Serving customers during the pandemic had some banks scrambling to adopt new technology to serve customers; in contrast, Piermont was already positioning itself as a “tech-enabled” bank. “When it comes to innovation, I’m a big believer that it’s not only technology that we need to focus on, but also process,” says Cai-Lee. She aims to create an end-to-end digitized process without sacrificing on risk controls.
“I use technology to digitize everything that the client doesn’t see so that I can move all those resources to allow my bankers to spend the time with the client to find specific pain points” and identify the right solution, she explains. “This allows my bankers to engage the client very differently.” Piermont can close commercial loans in three days, she says, rather than a couple of weeks. And innovation isn’t limited to technology; Piermont offers subscription pricing for its services, for example, and recently announced a banking-as-a-service platform it’s offering through a partnership with Treasury Prime.
I spoke with Cai-Lee before that announcement. “We’re actually not going to be that anonymous bank behind these fintechs,” she says. “We’re actually going to market front and center along with the API partner so that we can actually focus on creating the right product for them.”
Piermont Bank also seeks to serve women- and minority-owned businesses, which have been particularly devastated by the pandemic and have historically lacked access to credit and investor capital. A lot of banks say they want to serve women and minority entrepreneurs, yet these groups remain underserved. When I ask how Cai-Lee’s plans differ from other institutions’ efforts, she credits Piermont’s diverse team.
Cai-Lee is Asian American; before founding Piermont, she led the commercial real estate, commercial lending, and consumer and business banking divisions at $50 billion, Pasadena, California-based East West Bancorp, which serves markets in the U.S. and China. Before that, she spent almost a decade at Deloitte, where she was literally the poster child for diversity. “They had a [life-size] cutout of me made and had it in the lobby of every Deloitte domestic office,” she recalls.

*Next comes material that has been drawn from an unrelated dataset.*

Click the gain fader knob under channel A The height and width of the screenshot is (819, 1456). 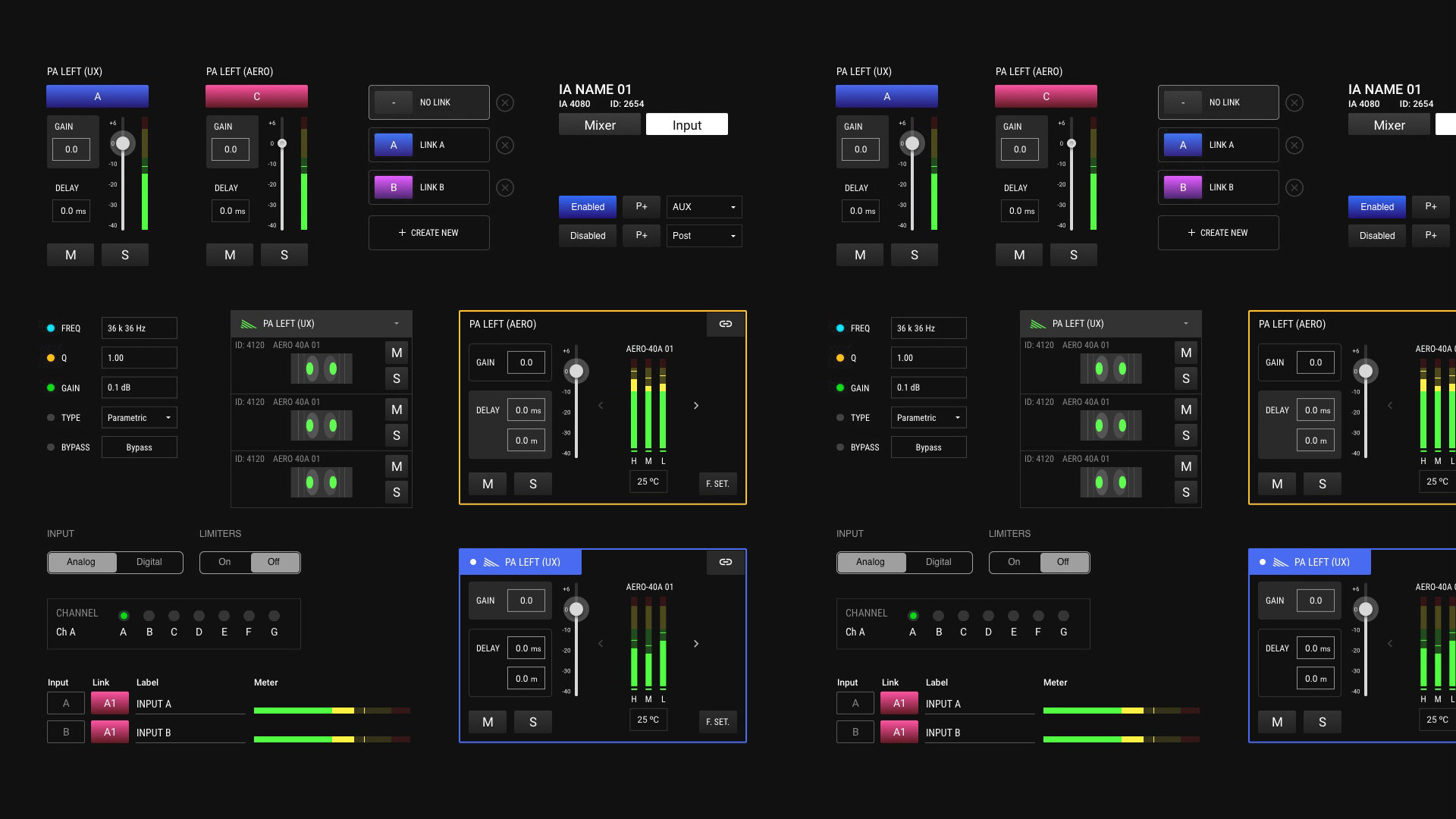pyautogui.click(x=123, y=143)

When she founded Piermont Bank, she prioritized adding a diverse array of voices and backgrounds when she assembled her team. She believes it’s a strength for the bank. “The reason why [women and minorities are] underserved is – no different from serving any industry or any demographic out there – unless you understand their pain points, it’s hard to come up with the right product and service to serve them,” says Cai-Lee. “If you don’t have enough representation of women, of minorities on your board and senior management [team], how do you foster an environment where [you can] address that demographic?”